Medium Risk
There is an integer overflow in the slice() code, which will cause memory corruption.
POC:
d: public(Bytes[256])
@external
def test():
x : uint256 = 115792089237316195423570985008687907853269984665640564039457584007913129639935 # 2**256-1
self.d = b"\x01\x02\x03\x04\x05\x06"
# s : Bytes[256] = slice(self.d, 1, x)
assert len(slice(self.d, 1, x))==115792089237316195423570985008687907853269984665640564039457584007913129639935
Since x is a variable, slice(self.d, 1, x) will return a Bytes[256] object. However, due to an integer overflow, the length of this Bytes[256] object will be written to 2**256-1, and accessing this object may cause memory corruption.
ROOT CAUSE:
line 348 in vyper/builtins/functions.py
@process_inputs
def build_IR(self, expr, args, kwargs, context):
src, start, length = args
# Handle `msg.data`, `self.code`, and `<address>.code`
if src.value in ADHOC_SLICE_NODE_MACROS:
return _build_adhoc_slice_node(src, start, length, context)

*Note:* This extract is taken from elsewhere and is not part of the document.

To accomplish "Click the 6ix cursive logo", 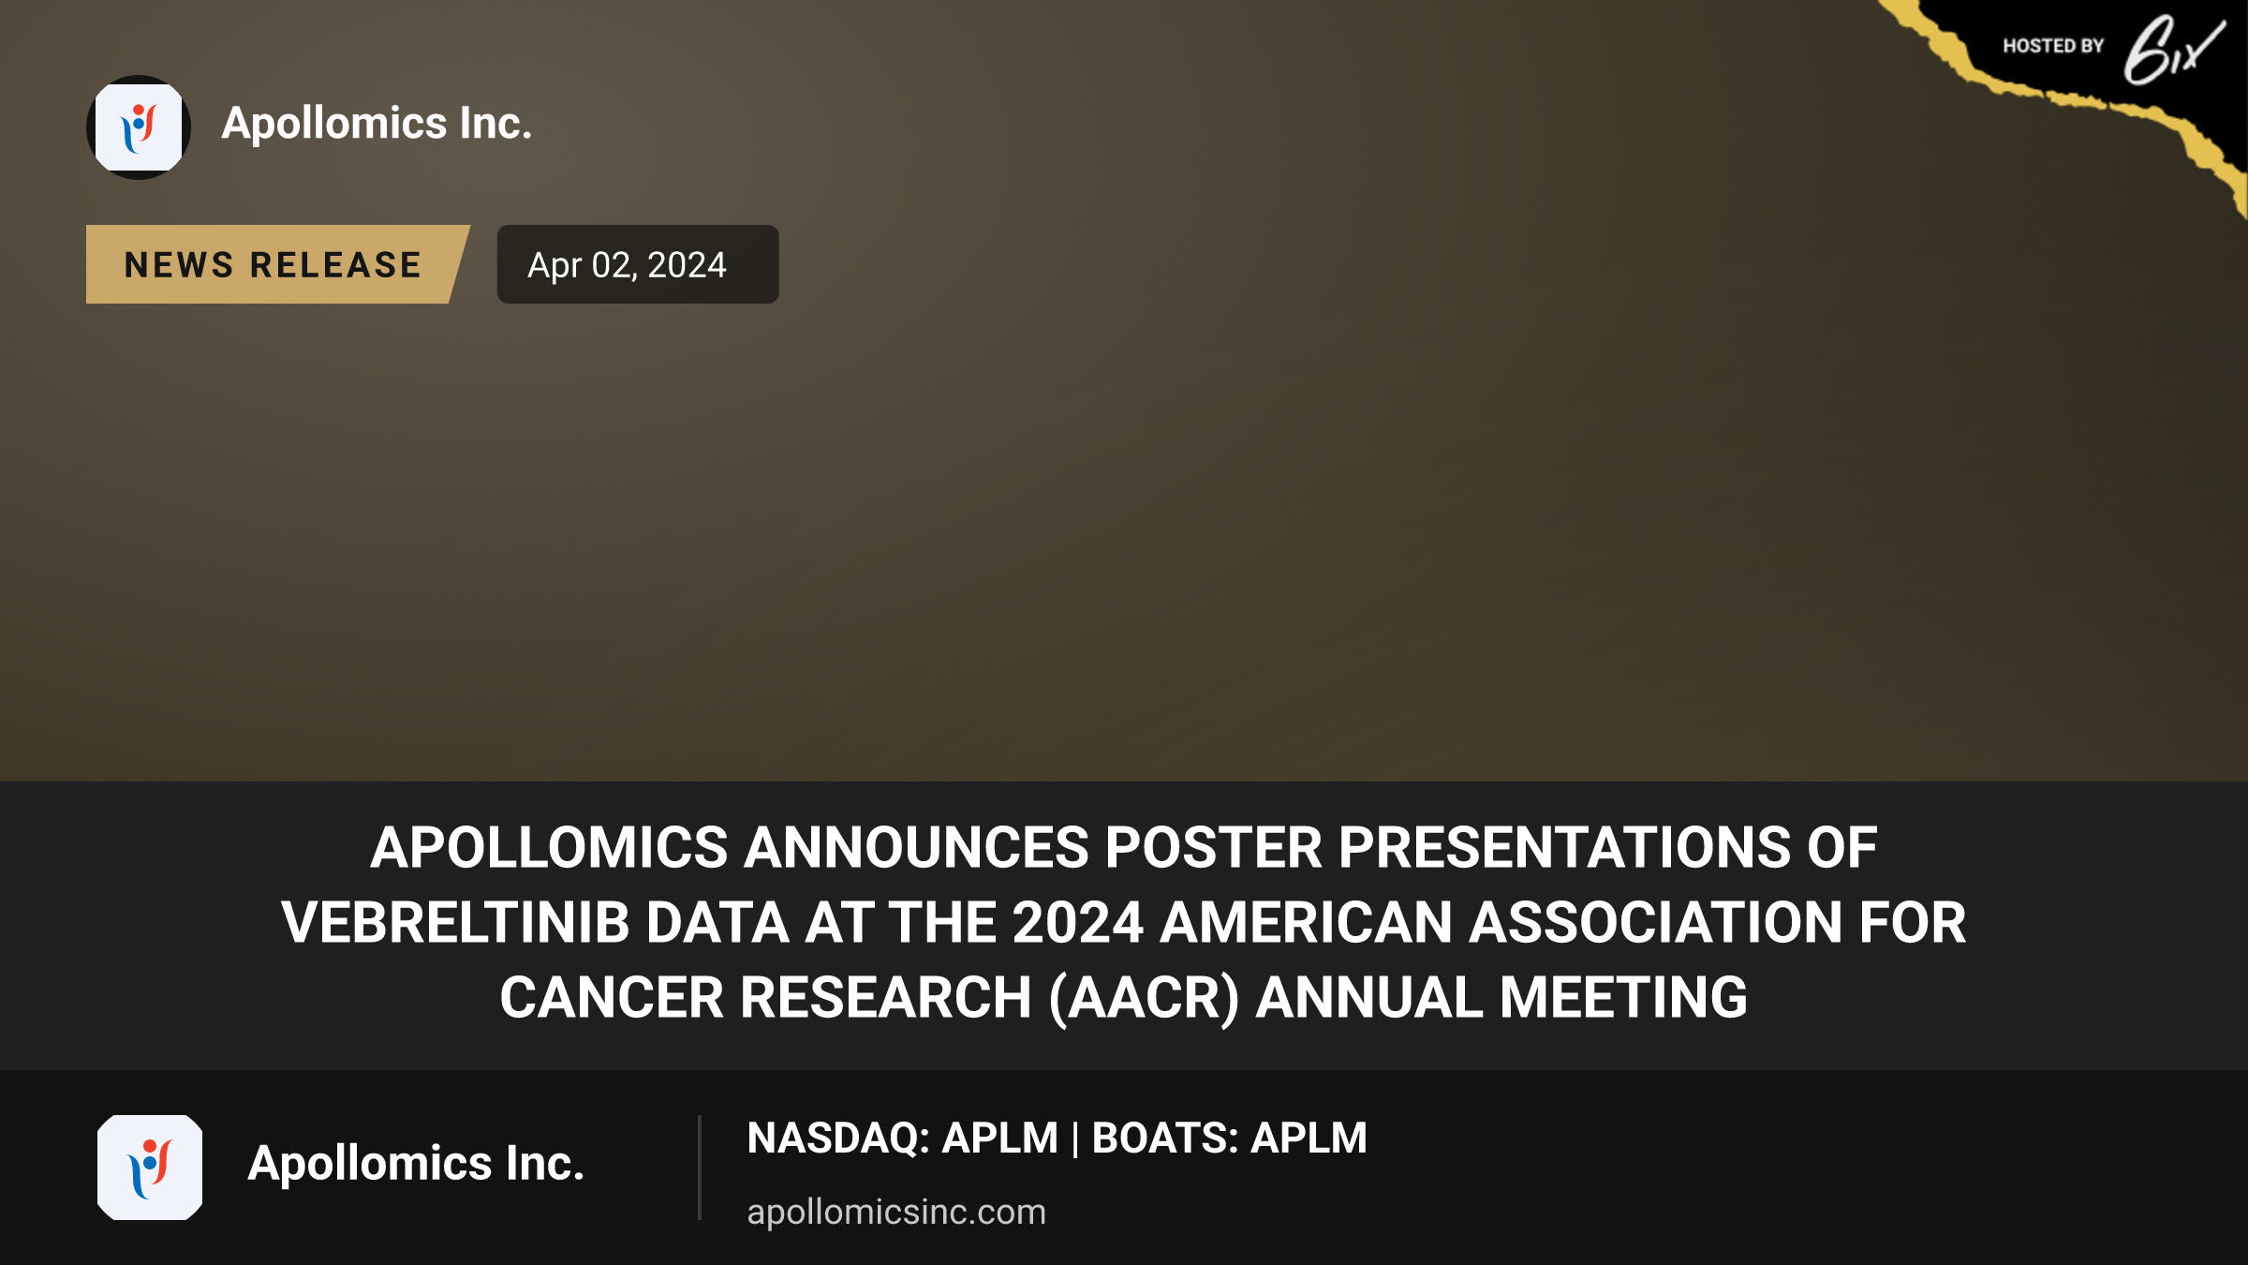I will [2172, 49].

is_bytes32 = src.typ == BYTES32_T
if src.location is None:
# it's not a pointer; force it to be one since
# copy_bytes works on pointers.
assert is_bytes32, src
src = ensure_in_memory(src, context)
with src.cache_when_complex("src") as (b1, src), start.cache_when_complex("start") as (
b2,
start,
), length.cache_when_complex("length") as (b3, length):
if is_bytes32:
src_maxlen = 32
else:
src_maxlen = src.typ.maxlen
dst_maxlen = length.value if length.is_literal else src_maxlen
buflen = dst_maxlen
# add 32 bytes to the buffer size bc word access might
# be unaligned (see below)
if src.location == STORAGE:
buflen += 32
# Get returntype string or bytes
assert isinstance(src.typ, _BytestringT) or is_bytes32
# TODO: try to get dst_typ from semantic analysis
if isinstance(src.typ, StringT):
dst_typ = StringT(dst_maxlen)
else:
dst_typ = BytesT(dst_maxlen)
# allocate a buffer for the return value
buf = context.new_internal_variable(BytesT(buflen))
# assign it the correct return type.
# (note mismatch between dst_maxlen and buflen)
dst = IRnode.from_list(buf, typ=dst_typ, location=MEMORY)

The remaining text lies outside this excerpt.